▶ Exercise prompt: Could you please reproduce the entries exactly, leaving out any pictures?

══ Information supplied ══

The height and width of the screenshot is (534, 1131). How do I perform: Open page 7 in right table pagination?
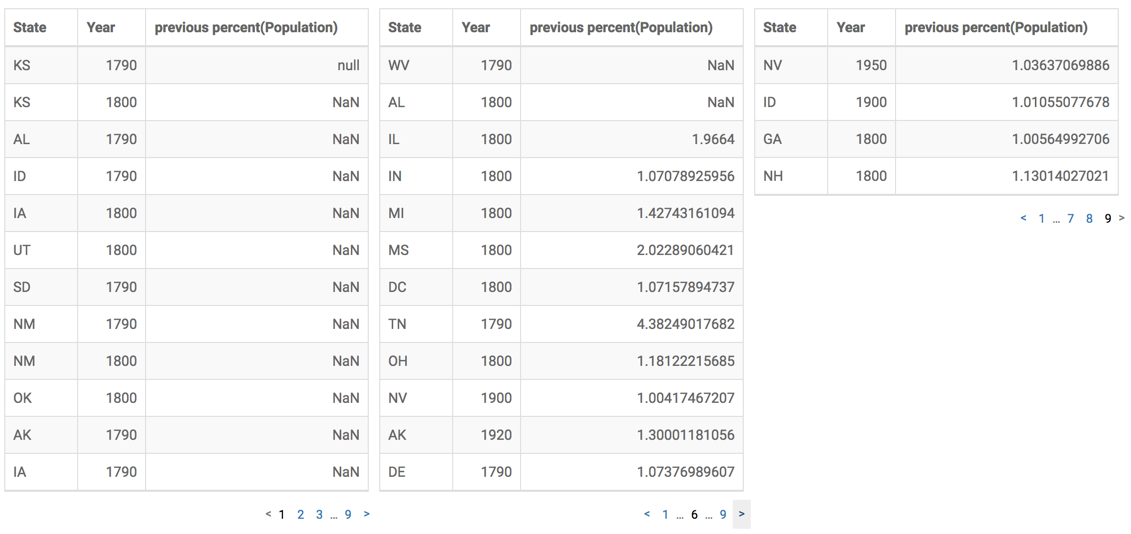(x=1070, y=218)
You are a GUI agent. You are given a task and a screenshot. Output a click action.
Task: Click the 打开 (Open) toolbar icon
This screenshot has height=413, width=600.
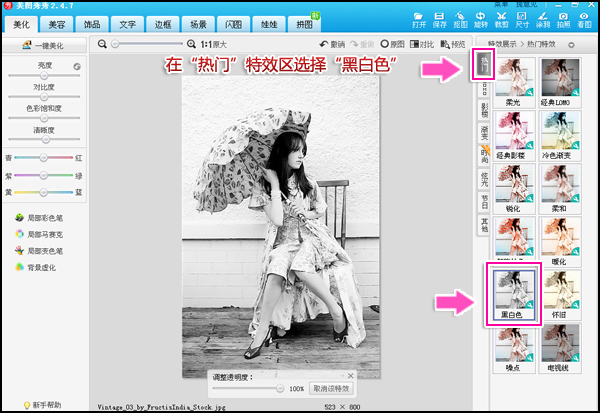(x=418, y=20)
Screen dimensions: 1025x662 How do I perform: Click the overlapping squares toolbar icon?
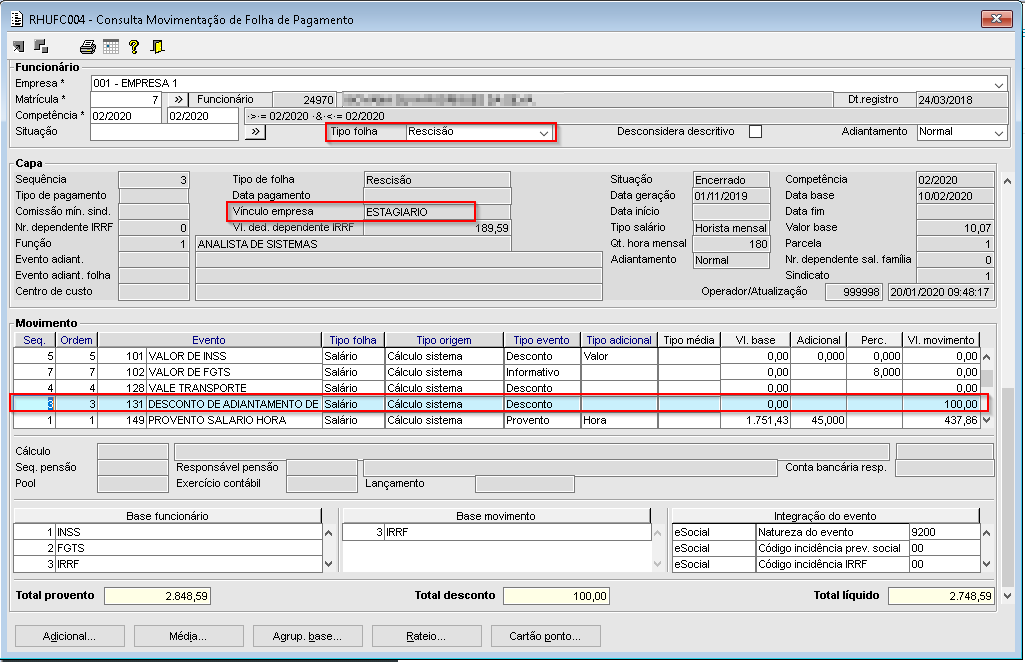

═══

▶ Solution to this problem:
The height and width of the screenshot is (534, 1131). How do I perform: Open page 7 in right table pagination?
(x=1070, y=218)
You are a GUI agent. You are given a task and a screenshot. Output a click action.
Task: Click the 打开 (Open) toolbar icon
This screenshot has height=413, width=600.
(x=418, y=20)
Screen dimensions: 1025x662 How do I perform: Click the overlapping squares toolbar icon?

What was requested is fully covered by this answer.